Exercise
List every line in the material below that contains the word "Switch", and copy each of those lines in full.

Given records

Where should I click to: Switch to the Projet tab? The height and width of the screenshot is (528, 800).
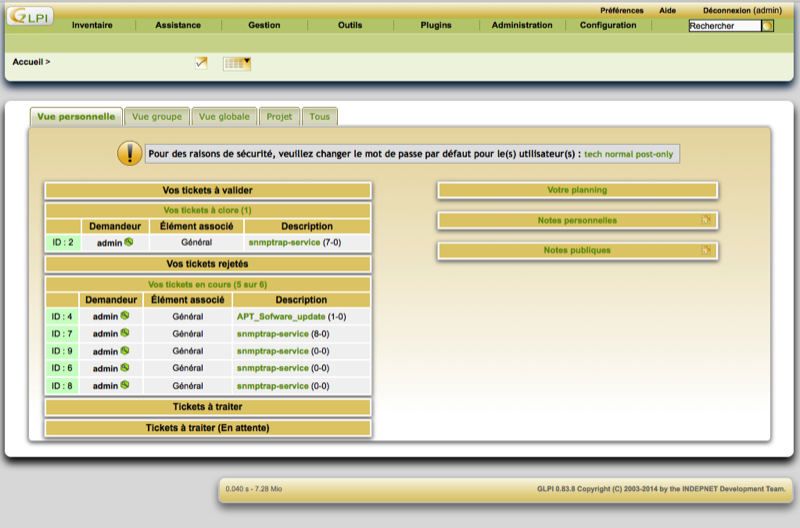click(279, 116)
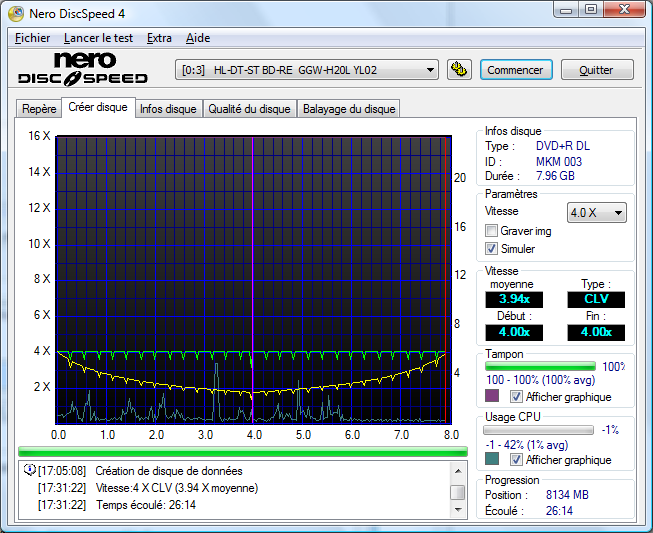Viewport: 653px width, 533px height.
Task: Switch to the Qualité du disque tab
Action: coord(249,109)
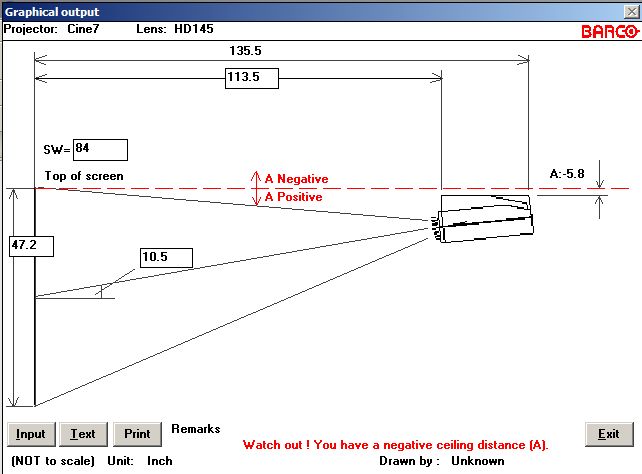This screenshot has height=474, width=642.
Task: Print the projector diagram
Action: point(137,434)
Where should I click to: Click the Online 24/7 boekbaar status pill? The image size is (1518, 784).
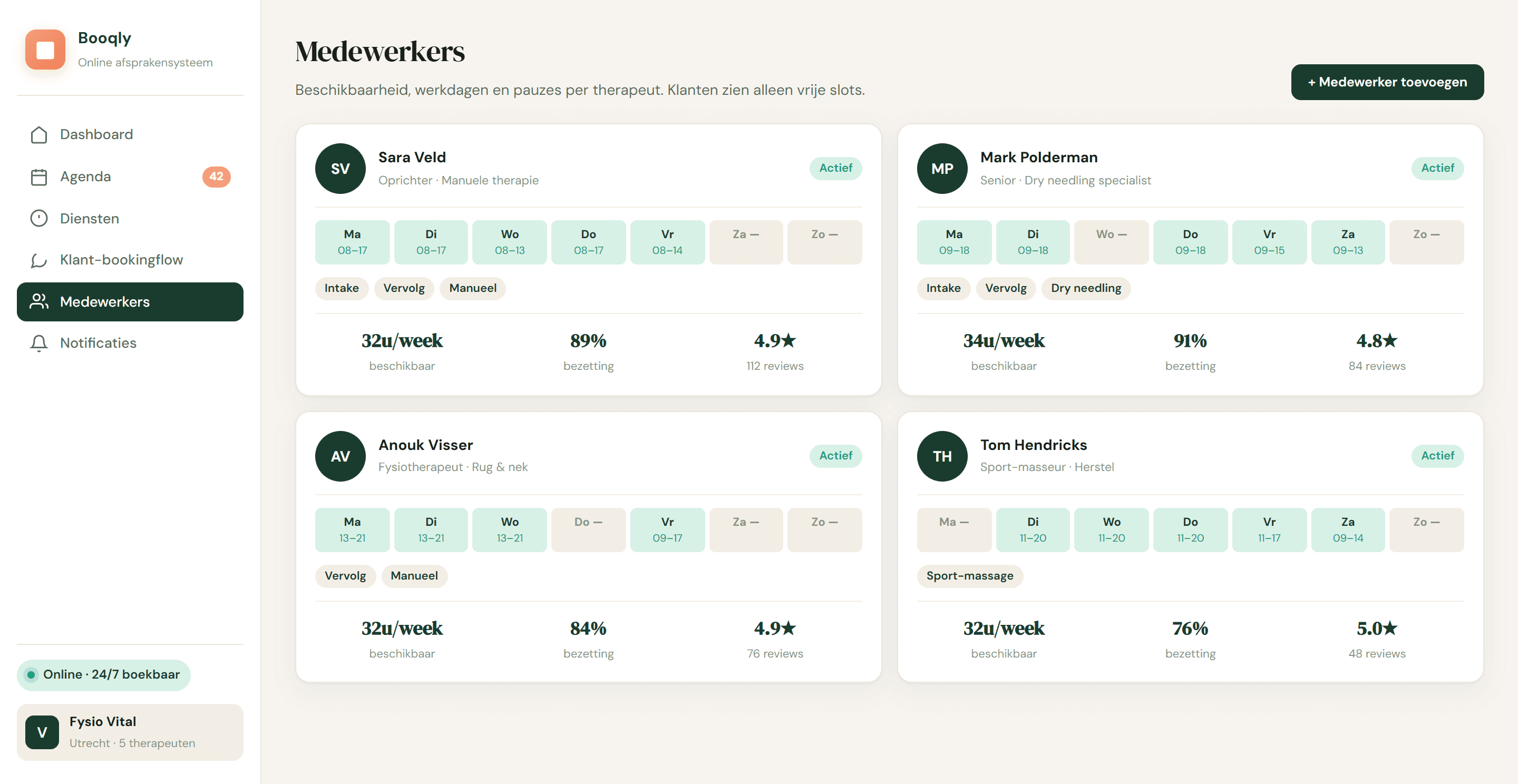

Finished exercise
Where should I click to: Switch to the Projet tab? The height and width of the screenshot is (528, 800).
Task: Switch to the Qualité du disque tab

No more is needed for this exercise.